EXCERPT.

● ● ●

The first of the new instructions, AVX10 is a reworking of the company’s AVX-512 instructions that allowed for very rapid processing of single instruction multiple data (SIMD) instructions. That’s those where multiple calculations of the same type can be performed at the same time on multiple data inputs.

AVX-512 is very fast but extremely power intensive and complex to implement, which is why Intel actually dropped support for these instructions on its recent hybrid desktop CPUs, such as the 12900K and 13900K, that use different power (P) and efficiency (E) cores. The E-cores didn’t have native support for the instructions and Intel deemed it too complex to try and manage which cores would deal with AVX-512 instructions and which wouldn’t.

AVX10 changes all that with a new unified system that allows AVX-512 instructions to be performed on both P and E-Cores. This will bring back the benefit of these instructions to desktop Intel CPUs as well as make for simpler programming of these general types of instructions.

The other new extension is Advanced Performance Extensions (APX), which doubles the number of general-purpose registers (GPRs) from 16 to 32. A Intel puts is, ‘this allows the compiler to keep more values in registers; as a result, APX-compiled code contains 10% fewer loads and more than 20% fewer stores than the same code compiled for an Intel 64 baseline.  Register accesses are not only faster, but they also consume significantly less dynamic power than complex load and store operations.’

As with AVX10, the first chips to gain the new APX instructions will be the 6th Gen Xeon Granite Rapids processors, but we can expect future desktop CPUs to gain these features too.

● ● ●

DATASET EXCERPTS.
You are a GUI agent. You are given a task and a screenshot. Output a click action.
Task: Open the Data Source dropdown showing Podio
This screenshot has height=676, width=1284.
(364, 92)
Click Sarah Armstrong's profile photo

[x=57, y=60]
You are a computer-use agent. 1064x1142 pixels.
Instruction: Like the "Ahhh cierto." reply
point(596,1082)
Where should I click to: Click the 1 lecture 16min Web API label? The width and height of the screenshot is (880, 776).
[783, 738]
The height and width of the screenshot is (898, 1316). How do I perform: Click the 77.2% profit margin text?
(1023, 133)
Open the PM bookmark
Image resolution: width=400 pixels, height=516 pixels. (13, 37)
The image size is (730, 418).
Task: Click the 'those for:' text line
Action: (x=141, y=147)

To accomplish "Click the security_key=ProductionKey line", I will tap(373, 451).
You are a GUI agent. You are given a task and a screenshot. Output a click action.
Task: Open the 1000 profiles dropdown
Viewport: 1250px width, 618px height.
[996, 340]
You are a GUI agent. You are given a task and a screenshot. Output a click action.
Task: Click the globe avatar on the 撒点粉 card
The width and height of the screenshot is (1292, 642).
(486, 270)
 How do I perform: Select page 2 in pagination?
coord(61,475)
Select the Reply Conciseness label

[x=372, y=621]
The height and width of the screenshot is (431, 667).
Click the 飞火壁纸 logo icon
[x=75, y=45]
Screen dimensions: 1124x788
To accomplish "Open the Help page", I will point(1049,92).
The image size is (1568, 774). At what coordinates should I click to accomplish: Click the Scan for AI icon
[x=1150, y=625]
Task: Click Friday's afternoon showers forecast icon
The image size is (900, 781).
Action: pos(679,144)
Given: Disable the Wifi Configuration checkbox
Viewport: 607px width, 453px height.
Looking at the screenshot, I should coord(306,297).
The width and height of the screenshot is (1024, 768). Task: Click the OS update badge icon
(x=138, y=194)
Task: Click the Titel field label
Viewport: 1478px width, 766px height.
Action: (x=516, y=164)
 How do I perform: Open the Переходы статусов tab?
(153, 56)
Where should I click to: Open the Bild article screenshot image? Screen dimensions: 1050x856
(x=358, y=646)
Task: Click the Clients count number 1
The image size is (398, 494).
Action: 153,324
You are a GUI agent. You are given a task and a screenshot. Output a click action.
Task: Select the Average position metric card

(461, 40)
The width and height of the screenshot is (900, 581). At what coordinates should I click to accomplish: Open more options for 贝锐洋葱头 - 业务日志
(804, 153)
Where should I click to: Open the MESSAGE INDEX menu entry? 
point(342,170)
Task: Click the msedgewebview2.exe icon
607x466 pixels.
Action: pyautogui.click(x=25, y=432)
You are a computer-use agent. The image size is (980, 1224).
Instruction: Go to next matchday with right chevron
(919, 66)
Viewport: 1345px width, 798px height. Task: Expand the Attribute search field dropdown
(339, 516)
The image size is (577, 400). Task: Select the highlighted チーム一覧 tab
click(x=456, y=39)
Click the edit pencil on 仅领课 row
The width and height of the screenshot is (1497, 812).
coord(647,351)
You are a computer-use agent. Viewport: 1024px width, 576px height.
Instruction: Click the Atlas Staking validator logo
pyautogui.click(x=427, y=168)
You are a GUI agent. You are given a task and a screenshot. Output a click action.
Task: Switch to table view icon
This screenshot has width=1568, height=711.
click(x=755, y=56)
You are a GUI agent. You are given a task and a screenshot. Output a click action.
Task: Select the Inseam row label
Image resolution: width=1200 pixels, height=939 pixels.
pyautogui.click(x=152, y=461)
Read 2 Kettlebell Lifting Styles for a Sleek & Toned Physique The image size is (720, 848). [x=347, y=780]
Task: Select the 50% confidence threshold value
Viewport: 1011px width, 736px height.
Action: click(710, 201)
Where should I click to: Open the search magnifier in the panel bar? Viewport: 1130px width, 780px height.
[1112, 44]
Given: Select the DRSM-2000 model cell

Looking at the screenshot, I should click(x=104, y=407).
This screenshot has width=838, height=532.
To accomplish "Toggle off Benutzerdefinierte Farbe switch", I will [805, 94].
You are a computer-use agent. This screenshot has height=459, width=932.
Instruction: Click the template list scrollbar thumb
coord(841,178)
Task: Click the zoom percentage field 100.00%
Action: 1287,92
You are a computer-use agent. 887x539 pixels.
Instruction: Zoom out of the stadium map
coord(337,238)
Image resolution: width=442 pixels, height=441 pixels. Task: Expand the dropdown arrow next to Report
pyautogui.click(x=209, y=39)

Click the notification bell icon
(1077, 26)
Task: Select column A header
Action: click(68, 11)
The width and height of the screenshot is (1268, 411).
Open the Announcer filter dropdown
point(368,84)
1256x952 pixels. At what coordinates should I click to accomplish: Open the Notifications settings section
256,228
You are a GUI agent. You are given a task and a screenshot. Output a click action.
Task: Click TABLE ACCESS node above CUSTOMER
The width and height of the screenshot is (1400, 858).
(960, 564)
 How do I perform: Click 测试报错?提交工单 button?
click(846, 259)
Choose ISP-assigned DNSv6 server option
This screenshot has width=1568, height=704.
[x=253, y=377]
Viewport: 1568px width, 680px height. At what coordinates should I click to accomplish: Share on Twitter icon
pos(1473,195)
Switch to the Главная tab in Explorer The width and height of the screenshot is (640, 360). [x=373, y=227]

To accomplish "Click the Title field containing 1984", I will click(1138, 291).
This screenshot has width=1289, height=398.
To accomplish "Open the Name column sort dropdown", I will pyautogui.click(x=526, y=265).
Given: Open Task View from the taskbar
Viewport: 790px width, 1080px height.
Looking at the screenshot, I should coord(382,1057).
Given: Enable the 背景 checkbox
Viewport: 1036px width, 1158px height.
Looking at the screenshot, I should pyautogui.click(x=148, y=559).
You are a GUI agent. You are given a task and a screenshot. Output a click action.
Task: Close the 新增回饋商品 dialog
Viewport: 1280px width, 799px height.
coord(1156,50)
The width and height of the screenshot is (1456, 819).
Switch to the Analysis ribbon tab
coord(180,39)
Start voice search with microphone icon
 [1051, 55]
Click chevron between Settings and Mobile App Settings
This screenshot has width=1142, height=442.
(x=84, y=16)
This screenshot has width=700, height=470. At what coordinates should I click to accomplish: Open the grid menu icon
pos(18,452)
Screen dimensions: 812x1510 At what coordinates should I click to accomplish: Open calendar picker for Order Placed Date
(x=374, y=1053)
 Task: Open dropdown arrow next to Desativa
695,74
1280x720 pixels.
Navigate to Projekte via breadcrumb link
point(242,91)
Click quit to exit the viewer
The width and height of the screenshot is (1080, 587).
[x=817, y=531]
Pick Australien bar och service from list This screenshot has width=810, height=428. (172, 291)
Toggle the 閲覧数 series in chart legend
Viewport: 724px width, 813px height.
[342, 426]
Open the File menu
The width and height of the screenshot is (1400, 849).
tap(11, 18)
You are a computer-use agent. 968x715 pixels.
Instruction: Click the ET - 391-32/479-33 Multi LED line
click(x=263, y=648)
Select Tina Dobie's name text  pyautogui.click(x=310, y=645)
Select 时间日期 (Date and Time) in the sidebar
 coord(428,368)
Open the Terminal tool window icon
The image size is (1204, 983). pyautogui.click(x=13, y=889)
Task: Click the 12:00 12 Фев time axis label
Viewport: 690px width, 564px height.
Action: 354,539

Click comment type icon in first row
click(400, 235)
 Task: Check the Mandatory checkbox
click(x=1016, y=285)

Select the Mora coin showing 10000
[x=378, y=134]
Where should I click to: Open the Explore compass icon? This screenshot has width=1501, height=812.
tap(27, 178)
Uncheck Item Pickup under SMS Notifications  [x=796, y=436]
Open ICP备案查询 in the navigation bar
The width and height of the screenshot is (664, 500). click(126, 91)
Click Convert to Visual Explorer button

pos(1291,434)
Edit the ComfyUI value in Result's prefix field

● ● ●

INSTRUCTIONS.
**a)** Translate this sentence from the excerpt on Intel's new instruction extensions into French: "AVX10 changes all that with a new unified system that allows AVX-512 instructions to be performed on both P and E-Cores."
**b)** Return each line of the records in which the string "pyautogui" appears.

RESPONSE LIST.
**a)** AVX10 change tout cela grâce à un nouveau système unifié qui permet d'exécuter les instructions AVX-512 sur les cœurs P comme sur les cœurs E.

**b)**
Action: pyautogui.click(x=25, y=432)
pyautogui.click(x=427, y=168)
pyautogui.click(x=152, y=461)
pyautogui.click(x=209, y=39)
To accomplish "Open the Name column sort dropdown", I will pyautogui.click(x=526, y=265).
Looking at the screenshot, I should pyautogui.click(x=148, y=559).
Select Tina Dobie's name text  pyautogui.click(x=310, y=645)
The image size is (1204, 983). pyautogui.click(x=13, y=889)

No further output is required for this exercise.